Before CAN traffic was introduced, power, ground, and CAN-H/CAN-L pins were identified using a multimeter. Each connection was validated prior to powering the cluster to ensure correct polarity and signal integrity.
Once powered, the cluster reliably entered an operational state and began responding to CAN messages, confirming correct pin identification.
Validated Connections
- 12V Supply (VCC): Pin #15
- Ground (GND): Pin #3
- CAN-H / CAN-L: Pins #8 and #20
Figure 2. Suzuki Wagon R MH55S cluster pinouts needed (12V, GND, CANH, CANL)
Why CAN Fuzzing Is Effective Against Trust-Based Networks
The CAN protocol does not include authentication, integrity checking, or sender verification. As a result, ECUs typically trust any correctly formatted message placed on the bus.
CAN fuzzing exploits this trust model by injecting randomized or malformed frames to observe unexpected ECU behavior, making it an effective technique for identifying message-driven functionality and potential security weaknesses.
How CAN Frame Injection Reveals and Isolates Instrument Cluster Behaviors
Using the automotive security tool caringcaribou, randomized CAN frames were injected into the powered instrument cluster. This caused observable behaviors including warning sounds, indicator activation, RPM changes, and display updates.
Figure 3. Injecting randomized CAN frames to identify logic gaps.
These reactions demonstrate that the cluster processes unauthenticated messages without contextual validation of source or vehicle state.
Captured CAN traffic from the fuzzing session was analyzed to identify messages responsible for specific behaviors. By correlating injected frames with observed RPM changes, a CAN frame controlling engine speed indication was isolated.
The identified frame could then be replayed to consistently reproduce RPM changes on the cluster, confirming message-to-function mapping.
Figure 4. False indicators triggered solely via software injection, creating a hazardous distraction scenario.
Why Trust-Based CAN Communication Creates Risk and How Testing Informs Mitigation
The ability to induce meaningful ECU behavior through arbitrary CAN message injection exposes a structural weakness in CAN-based vehicle networks. Because many ECUs still rely on legacy trust assumptions—accepting correctly formatted messages without verifying origin or intent—unauthorized network access can allow injected messages to disrupt ECU coordination or present false information to the driver, even in vehicles equipped with modern gateways and filtering mechanisms.
Bench-level ECU testing provides a safe and effective way to move this risk from theory to evidence.
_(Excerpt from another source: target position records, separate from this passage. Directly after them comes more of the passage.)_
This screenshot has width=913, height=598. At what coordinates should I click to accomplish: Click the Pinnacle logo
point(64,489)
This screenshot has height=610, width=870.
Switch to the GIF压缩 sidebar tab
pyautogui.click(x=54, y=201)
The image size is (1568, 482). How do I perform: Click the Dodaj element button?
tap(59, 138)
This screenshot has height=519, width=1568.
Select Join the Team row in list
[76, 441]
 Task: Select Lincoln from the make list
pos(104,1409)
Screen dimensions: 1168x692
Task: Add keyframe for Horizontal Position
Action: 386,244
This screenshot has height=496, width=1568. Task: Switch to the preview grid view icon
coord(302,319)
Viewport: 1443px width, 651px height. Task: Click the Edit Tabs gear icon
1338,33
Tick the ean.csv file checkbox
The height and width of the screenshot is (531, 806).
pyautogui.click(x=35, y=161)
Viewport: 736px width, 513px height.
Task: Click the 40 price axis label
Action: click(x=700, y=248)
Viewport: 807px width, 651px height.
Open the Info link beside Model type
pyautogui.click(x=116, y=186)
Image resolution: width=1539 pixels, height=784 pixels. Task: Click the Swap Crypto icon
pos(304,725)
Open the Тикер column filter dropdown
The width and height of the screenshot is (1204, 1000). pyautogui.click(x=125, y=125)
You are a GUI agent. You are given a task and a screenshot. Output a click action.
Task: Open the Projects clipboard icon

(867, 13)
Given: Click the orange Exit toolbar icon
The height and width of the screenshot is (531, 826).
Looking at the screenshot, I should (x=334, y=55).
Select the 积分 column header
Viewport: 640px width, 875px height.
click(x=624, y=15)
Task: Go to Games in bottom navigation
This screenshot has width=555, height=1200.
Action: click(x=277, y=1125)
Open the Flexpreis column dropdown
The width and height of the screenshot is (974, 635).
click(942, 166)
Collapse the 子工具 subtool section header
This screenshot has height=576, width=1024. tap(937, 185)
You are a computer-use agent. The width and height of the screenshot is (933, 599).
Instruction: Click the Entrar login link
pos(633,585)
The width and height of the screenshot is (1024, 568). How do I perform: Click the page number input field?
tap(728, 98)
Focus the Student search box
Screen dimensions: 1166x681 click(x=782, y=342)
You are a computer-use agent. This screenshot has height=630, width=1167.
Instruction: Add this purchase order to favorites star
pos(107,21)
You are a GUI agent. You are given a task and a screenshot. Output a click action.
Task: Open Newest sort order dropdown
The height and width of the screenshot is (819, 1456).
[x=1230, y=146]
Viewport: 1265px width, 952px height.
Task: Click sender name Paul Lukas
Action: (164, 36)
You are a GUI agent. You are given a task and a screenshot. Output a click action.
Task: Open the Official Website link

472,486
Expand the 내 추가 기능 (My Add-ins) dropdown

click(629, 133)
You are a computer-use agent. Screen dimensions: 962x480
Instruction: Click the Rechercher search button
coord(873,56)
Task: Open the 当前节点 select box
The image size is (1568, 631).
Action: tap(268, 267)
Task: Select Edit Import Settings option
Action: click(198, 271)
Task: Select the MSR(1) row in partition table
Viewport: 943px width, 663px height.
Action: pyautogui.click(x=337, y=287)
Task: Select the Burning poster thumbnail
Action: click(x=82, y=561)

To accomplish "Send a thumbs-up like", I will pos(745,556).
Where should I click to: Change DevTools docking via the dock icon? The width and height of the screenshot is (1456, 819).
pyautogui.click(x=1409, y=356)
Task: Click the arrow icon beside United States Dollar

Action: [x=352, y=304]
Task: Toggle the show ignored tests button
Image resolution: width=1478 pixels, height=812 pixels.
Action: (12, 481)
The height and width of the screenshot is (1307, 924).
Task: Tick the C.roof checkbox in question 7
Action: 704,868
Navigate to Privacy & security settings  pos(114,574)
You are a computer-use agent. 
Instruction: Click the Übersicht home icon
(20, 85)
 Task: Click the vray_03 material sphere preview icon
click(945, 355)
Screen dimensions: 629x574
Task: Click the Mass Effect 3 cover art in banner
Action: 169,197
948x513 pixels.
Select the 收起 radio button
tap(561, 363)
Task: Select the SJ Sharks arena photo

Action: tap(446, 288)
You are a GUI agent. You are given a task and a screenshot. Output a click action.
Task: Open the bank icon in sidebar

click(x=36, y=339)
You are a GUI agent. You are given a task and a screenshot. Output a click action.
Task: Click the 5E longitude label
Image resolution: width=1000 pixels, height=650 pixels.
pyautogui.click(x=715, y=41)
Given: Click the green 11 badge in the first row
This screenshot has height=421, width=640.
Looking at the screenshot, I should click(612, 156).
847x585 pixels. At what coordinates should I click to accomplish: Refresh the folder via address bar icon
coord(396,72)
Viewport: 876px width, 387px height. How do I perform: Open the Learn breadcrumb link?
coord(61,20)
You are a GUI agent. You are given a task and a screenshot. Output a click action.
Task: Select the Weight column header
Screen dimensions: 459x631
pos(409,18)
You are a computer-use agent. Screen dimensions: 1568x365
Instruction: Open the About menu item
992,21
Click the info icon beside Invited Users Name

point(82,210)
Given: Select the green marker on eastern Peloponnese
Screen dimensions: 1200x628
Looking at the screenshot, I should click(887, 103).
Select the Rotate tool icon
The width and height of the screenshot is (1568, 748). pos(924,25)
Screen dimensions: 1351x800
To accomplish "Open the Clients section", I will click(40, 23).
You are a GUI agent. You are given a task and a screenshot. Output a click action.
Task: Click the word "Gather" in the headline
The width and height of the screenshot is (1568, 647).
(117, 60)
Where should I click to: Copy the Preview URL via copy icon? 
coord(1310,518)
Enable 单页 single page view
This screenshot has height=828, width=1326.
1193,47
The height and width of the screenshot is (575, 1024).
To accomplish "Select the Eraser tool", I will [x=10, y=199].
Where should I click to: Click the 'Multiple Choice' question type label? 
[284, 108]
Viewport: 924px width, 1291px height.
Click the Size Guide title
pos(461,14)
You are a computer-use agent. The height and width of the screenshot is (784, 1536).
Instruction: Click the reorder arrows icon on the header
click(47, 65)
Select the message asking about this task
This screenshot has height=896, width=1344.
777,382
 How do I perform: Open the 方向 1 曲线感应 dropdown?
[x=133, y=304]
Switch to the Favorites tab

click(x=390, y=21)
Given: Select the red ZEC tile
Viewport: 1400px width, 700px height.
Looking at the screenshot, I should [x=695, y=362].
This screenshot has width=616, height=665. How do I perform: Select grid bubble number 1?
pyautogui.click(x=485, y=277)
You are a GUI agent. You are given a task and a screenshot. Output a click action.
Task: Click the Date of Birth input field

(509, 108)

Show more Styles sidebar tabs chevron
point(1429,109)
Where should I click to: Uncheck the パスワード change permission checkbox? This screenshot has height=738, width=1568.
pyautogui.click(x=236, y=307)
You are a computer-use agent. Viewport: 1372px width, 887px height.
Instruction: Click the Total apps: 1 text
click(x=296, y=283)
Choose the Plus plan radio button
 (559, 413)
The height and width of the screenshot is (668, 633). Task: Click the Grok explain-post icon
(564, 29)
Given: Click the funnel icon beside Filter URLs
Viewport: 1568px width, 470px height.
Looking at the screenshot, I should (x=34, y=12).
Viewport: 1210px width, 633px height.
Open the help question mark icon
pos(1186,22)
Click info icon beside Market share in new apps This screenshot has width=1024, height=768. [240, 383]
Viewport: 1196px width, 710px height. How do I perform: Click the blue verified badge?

By observing ECU behavior in isolation and under controlled CAN message injection, testing reveals how easily trust boundaries can be crossed and how legitimate-looking traffic can trigger unintended outcomes. These insights are difficult to obtain through on-vehicle testing alone and are critical for understanding real-world security limitations.
Effective mitigation strategies are most successful when grounded in these observations. Replacing implicit trust with a zero trust communication model enables ECUs to validatemessage authenticity and context rather than accepting CAN traffic by default. At the network level, gateway-based anomaly detection can identify deviations in command sequences, timing, or frequency, and feed these signals into structured risk assessment processes such as TARA. Together, these measures allow OEMs to distinguish credible threats from benign anomalies and to apply mitigations across both current vehicle lifecycles and future platform designs.